Hi All,
So I’m trying to set up a script to run in parallel on my machine and I’m having some trouble. I’m still new to doing distributed jobs in Julia, so any advice is appreciated
What I want to have happen is to include a number of scripts, a single data file, and a few variables globally for all workers to use. I then want to run through a for loop that takes an element of the data file (i.e. one row), runs a set of functions (the ones defined globally from the scripts) and then writes a file.
In a toy example I imagine it working like this:
Where each worker takes a row from the same data, runs the same function on each row, and outputs a separate file.
I have created a small reprex of this. Imagine I have a file, def_functions.jl
that has the function I want all workers to be able to use. That file looks like this:
function add_2!(a::Int8, b::Int8, c::Int8, i::Int8)
c = c + a + b
c = [c]
writedlm("./src/reprexs/data_$i.csv", c, ",")
end
In a separate file, run_in_parallel.jl
, that looks like this:
# set up cores
using Distributed
addprocs(1)
@everywhere begin
# READ IN CSV - i'll aproximate it with a vector
# what I want to have here is vec_to_pass be read in as data from the local
# machine that then is available to all workers
vec_to_pass = [1,2,3,4,5]
# jenky way to get the path to the file for the include()
path = pwd()
path = path*"/src/reprexs/def_functions.jl"
include(path)
# variables I want to be the same across the different cores
a = 4
b = 3
end
@distributed (+) for i in 1:10
add_2!(a, b, vec_to_pass[i], i)
end
But I get the following error:
ERROR: TaskFailedException
Stacktrace:
[1] wait
@ ./task.jl:322 [inlined]
[2] fetch
@ ./task.jl:337 [inlined]
[3] preduce(reducer::Function, f::Function, R::UnitRange{Int64})
@ Distributed /buildworker/worker/package_linux64/build/usr/share/julia/stdlib/v1.6/Distributed/src/macros.jl:278
[4] top-level scope
@ /buildworker/worker/package_linux64/build/usr/share/julia/stdlib/v1.6/Distributed/src/macros.jl:289
nested task error: On worker 2:
MethodError: no method matching add_2!(::Int64, ::Int64, ::Int64, ::Int64)
Stacktrace:
[1] macro expansion
@ ./REPL[4]:2 [inlined]
[2] #5
@ /buildworker/worker/package_linux64/build/usr/share/julia/stdlib/v1.6/Distributed/src/macros.jl:291
[3] #106
@ /buildworker/worker/package_linux64/build/usr/share/julia/stdlib/v1.6/Distributed/src/process_messages.jl:278
[4] run_work_thunk
@ /buildworker/worker/package_linux64/build/usr/share/julia/stdlib/v1.6/Distributed/src/process_messages.jl:63
[5] macro expansion
@ /buildworker/worker/package_linux64/build/usr/share/julia/stdlib/v1.6/Distributed/src/process_messages.jl:278 [inlined]
[6] #105
@ ./task.jl:411
Stacktrace:
[1] remotecall_fetch(::Function, ::Distributed.Worker, ::Function, ::Vararg{Any, N} where N; kwargs::Base.Iterators.Pairs{Union{}, Union{}, Tuple{}, NamedTuple{(), Tuple{}}})
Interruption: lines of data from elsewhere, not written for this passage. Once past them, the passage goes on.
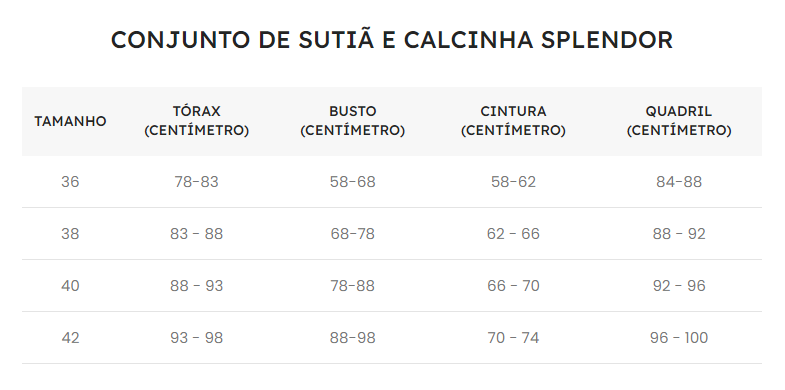The height and width of the screenshot is (390, 785).
Task: Click the TÓRAX (CENTÍMETRO) column header
Action: [x=197, y=121]
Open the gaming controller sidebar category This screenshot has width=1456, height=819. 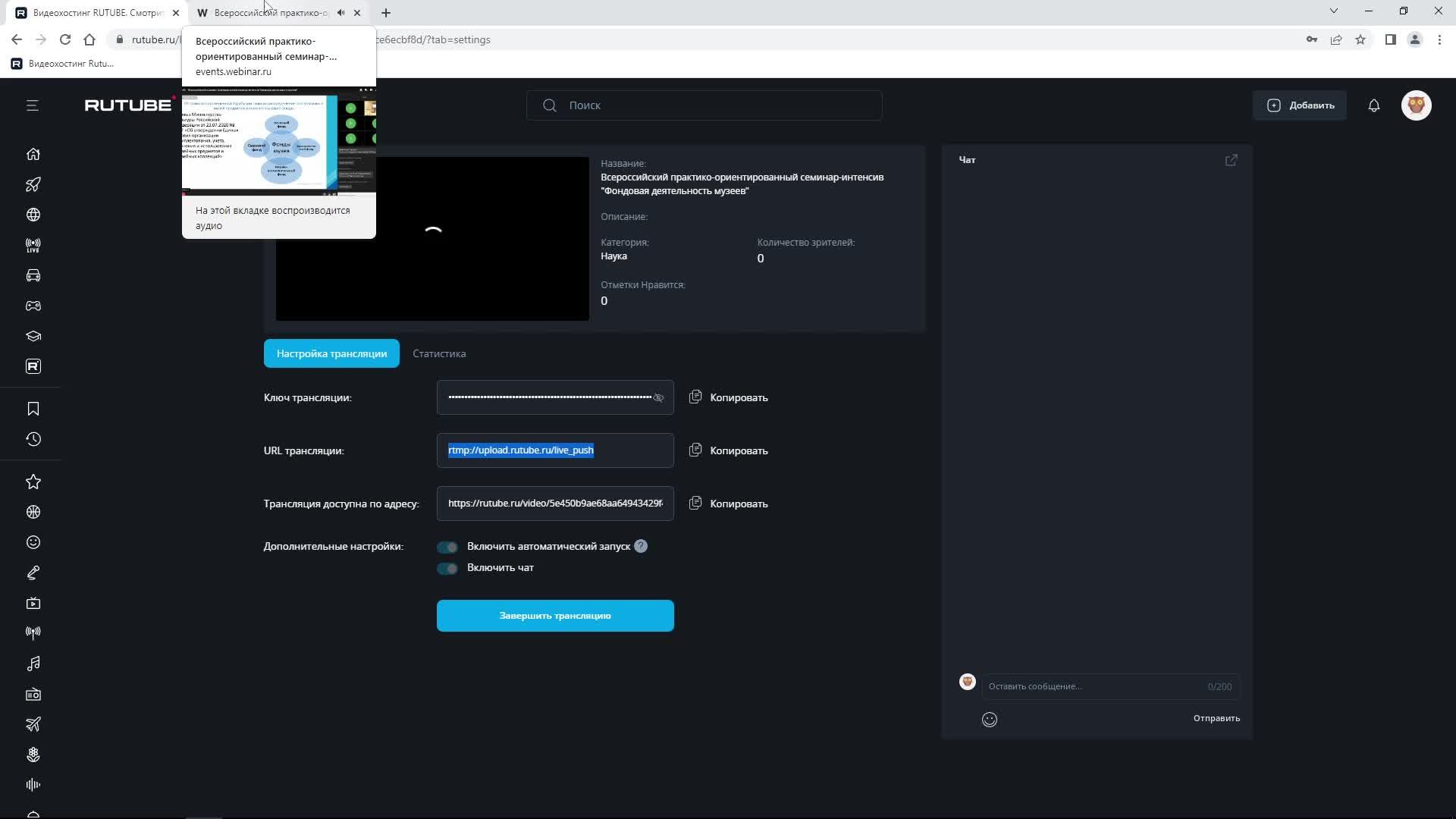point(33,306)
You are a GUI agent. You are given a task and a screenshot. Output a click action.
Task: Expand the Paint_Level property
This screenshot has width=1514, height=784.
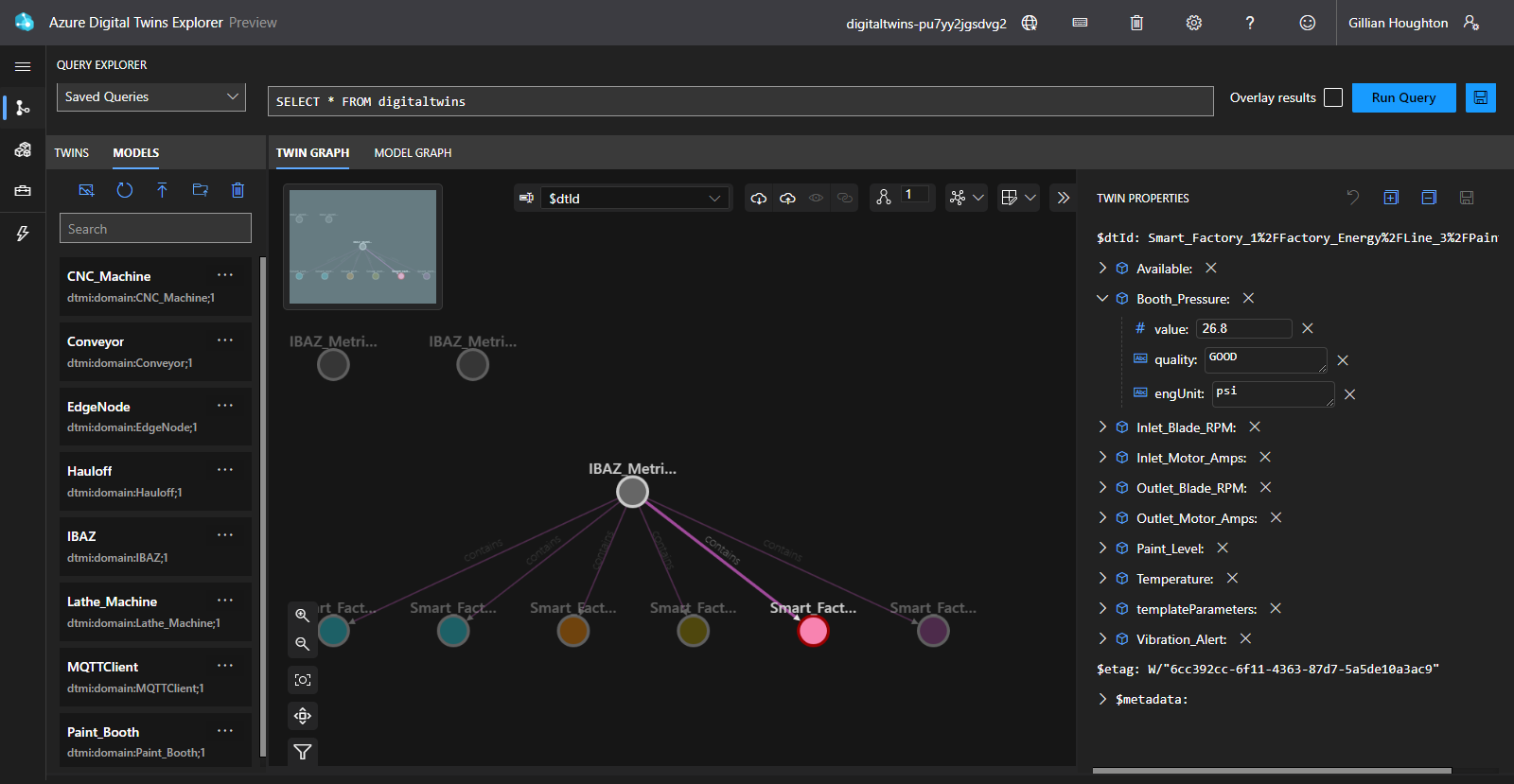[1102, 549]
@ Distributed /buildworker/worker/package_linux64/build/usr/share/julia/stdlib/v1.6/Distributed/src/remotecall.jl:394
[2] remotecall_fetch(::Function, ::Distributed.Worker, ::Function, ::Vararg{Any, N} where N)
@ Distributed /buildworker/worker/package_linux64/build/usr/share/julia/stdlib/v1.6/Distributed/src/remotecall.jl:386
[3] remotecall_fetch(::Function, ::Int64, ::Function, ::Vararg{Any, N} where N; kwargs::Base.Iterators.Pairs{Union{}, Union{}, Tuple{}, NamedTuple{(), Tuple{}}})
@ Distributed /buildworker/worker/package_linux64/build/usr/share/julia/stdlib/v1.6/Distributed/src/remotecall.jl:421
[4] remotecall_fetch
@ /buildworker/worker/package_linux64/build/usr/share/julia/stdlib/v1.6/Distributed/src/remotecall.jl:421 [inlined]
[5] (::Distributed.var"#157#158"{typeof(+), var"#5#6", UnitRange{Int64}, Vector{UnitRange{Int64}}, Int64, Int64})()
@ Distributed /buildworker/worker/package_linux64/build/usr/share/julia/stdlib/v1.6/Distributed/src/macros.jl:274
I’m not totally clear on how to parse this error, particularly the fact that on worker 2 there is a method error. I think there’s some issue with how I’m expecting the @everywhere ...
to define things globally and how it’s actually doing so.
I’ve looked through the docs but still not sure how I should go about fixing this. Any suggestions much appreciated!!